“Severely unaffordable”: Report lists 5 Australian cities in Top 20 least affordable

Sydney, Melbourne, Adelaide, Brisbane, and Perth are “severely unaffordable” according to a new report on housing affordability.

Residz Team 2 min read


Sydney, Melbourne, Adelaide, Brisbane, and Perth are “severely unaffordable” according to a new report on housing affordability.

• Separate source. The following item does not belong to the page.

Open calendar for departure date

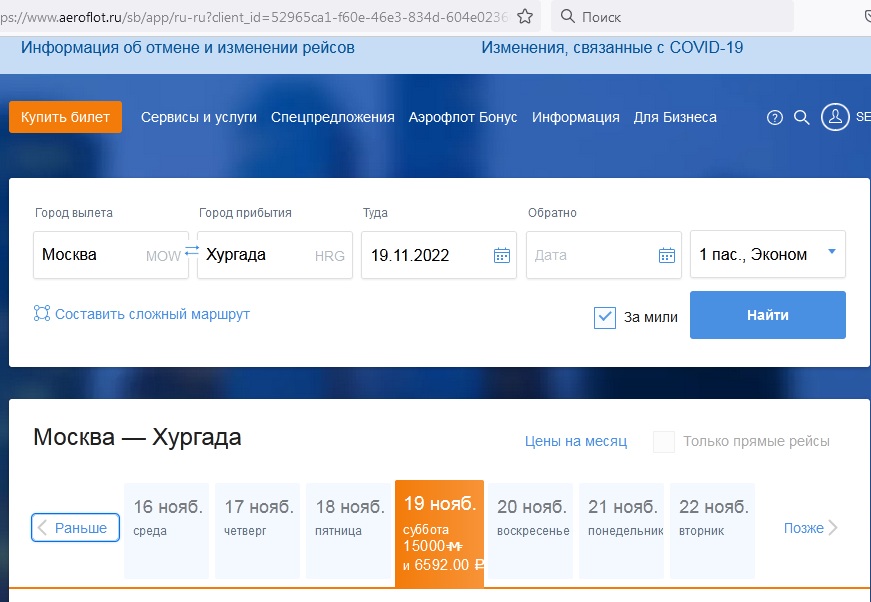(x=502, y=255)
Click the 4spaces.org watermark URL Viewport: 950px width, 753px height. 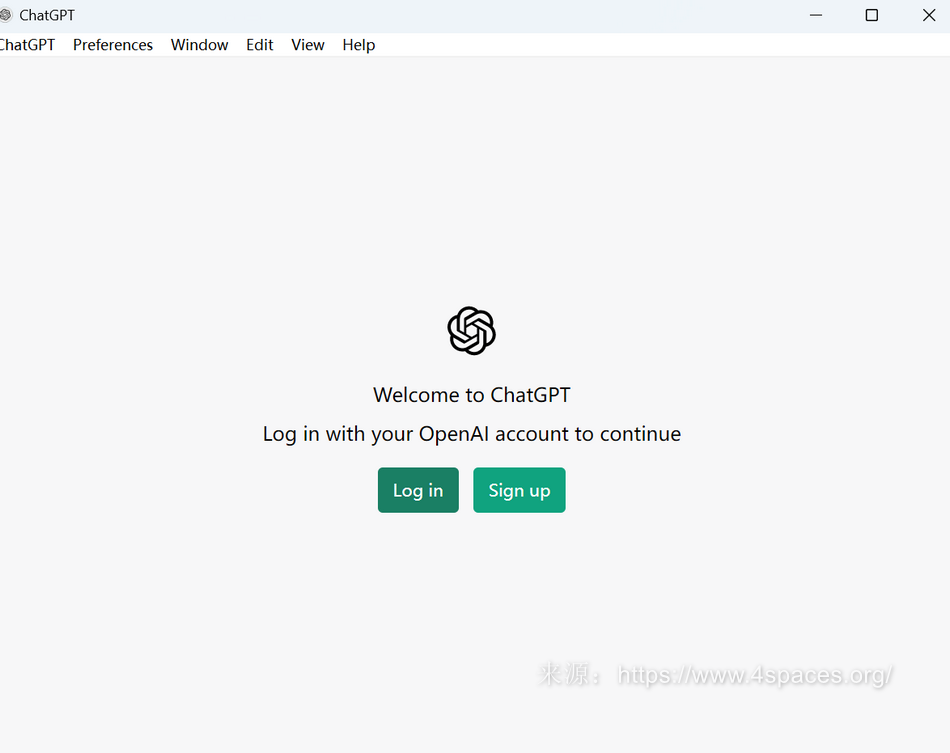[x=755, y=675]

Among 92 major housing markets in Australia, Canada, China, Ireland, New Zealand, Singapore, the United Kingdom and the United States, our five biggest cities are listed in the Top 20 least affordable.

Sydney takes the cake

Of the severely unaffordable five, Sydney is off the charts unaffordable. The pretty harbour city is second only to Hong Kong for being so staggeringly unaffordable for middle-income earners  it is streets above data points that already classify it as “severely unaffordable.” In the Knight Frank Wealth Report 2022 which lists the most expensive residential markets in the world, Sydney is ranked 7th behind Monaco, Hong Kong, London, New York, Singapore and Geneva.

Price-to-income ratio determines affordability

Demographia’s International Housing Affordability 2022 edition report calculates the “median multiple” to rate middle-income housing affordability. It’s a price-to-income ratio, which is the median house price divided by the gross median household income (pre-tax). A score of 5.1 leads Demographia to list a city as “severely unaffordable.”

Source: Demographia

The 5 least affordable cities

Hong Kong with a score of 23.2 is far and away the least affordable of the 92 markets studied. Sydney is second on 15.3. Demographia says no market has ever reached these levels of unaffordability since it began reporting 18 years ago. Melbourne comes in at 5th place on 12.1 after Vancouver (13.3) and San Jose (12.6).

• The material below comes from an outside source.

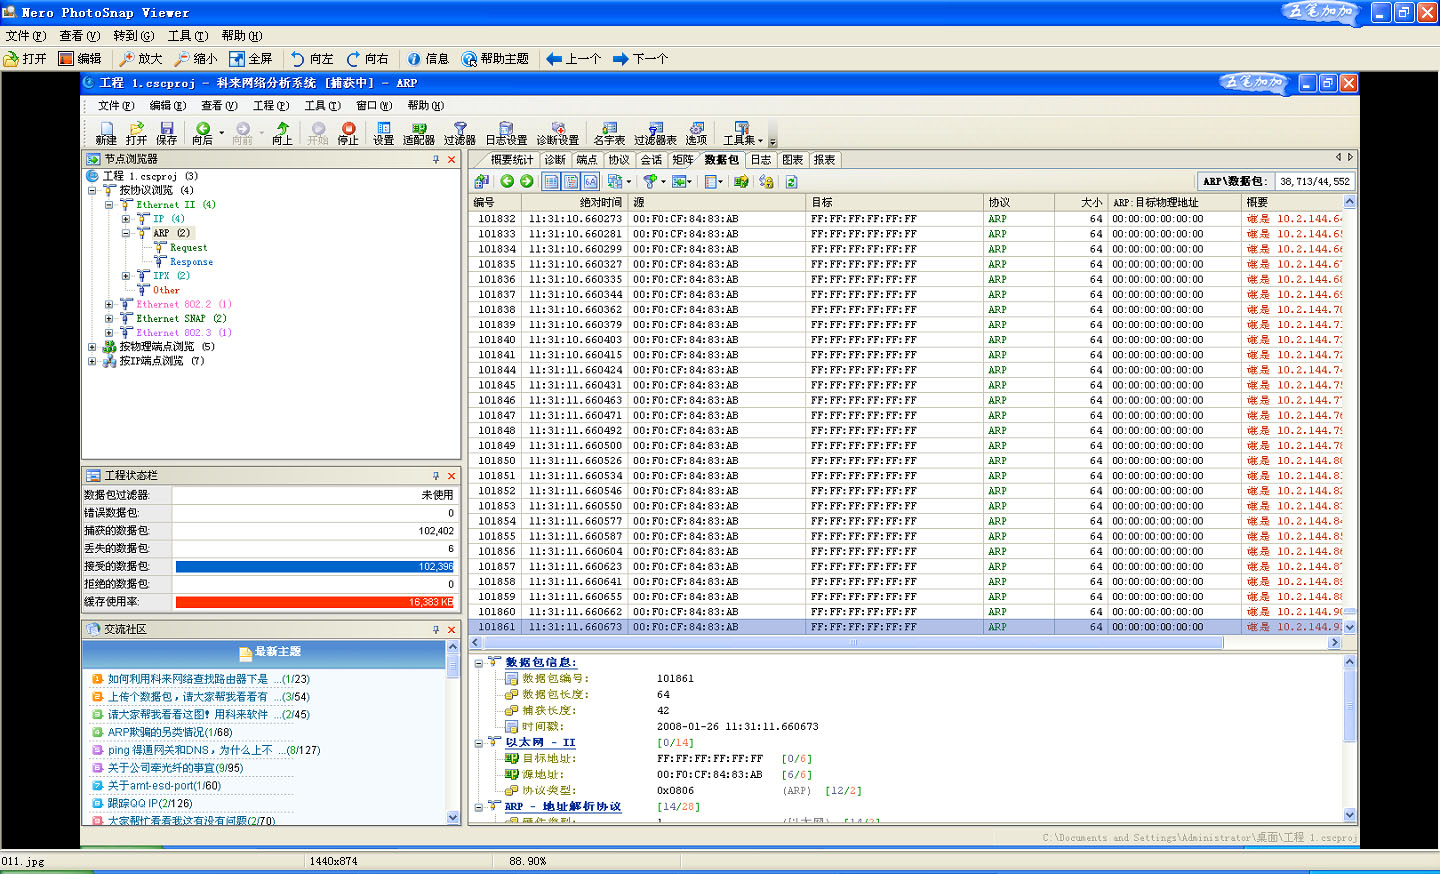This screenshot has width=1440, height=874.
Task: Click the 缓存使用率 red usage bar
Action: [314, 602]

Three more cities in top 20 list of least affordable

Trying to buy a home in any of Australia’s smaller cities is also beyond most incomes. Certainly, middle-income earners are having to redirect more of their wages towards housing to have any chance of getting on the property ladder. Adelaide is number 14 on the list of least affordable cities on 8, Brisbane is number 17 on 7.4, and Perth is number 20 on 7.1.

Source: Demographia

Affordability went down during pandemic

As Demographia points out, housing affordability deteriorated during the pandemic. It says the number of severely unaffordable markets rose 60% during the two first years of the  pandemic.

This is nothing to be proud of. The report says in a well-functioning market, the median priced house should be affordable to middle-income households and Australian cities have been severely unaffordable since the 2000s.

Summary

ABS statistics show residential property prices hit record levels for annual growth last year, rising 23.7 percent. However, housing prices are expected to eventually soften, according to CoreLogic, citing sooner-than expected cash rate increases, affordability constraints, and weakening consumer sentiment slowing demand. Nevertheless, saving a deposit while paying high rents, high petrol prices, and high prices for food and consumer goods won’t make houses any nearer in reach for the vast majority of buyers. It would seem the pandemic trend of buying property outside of the “severely unaffordable” cities will be with us for some time to come yet.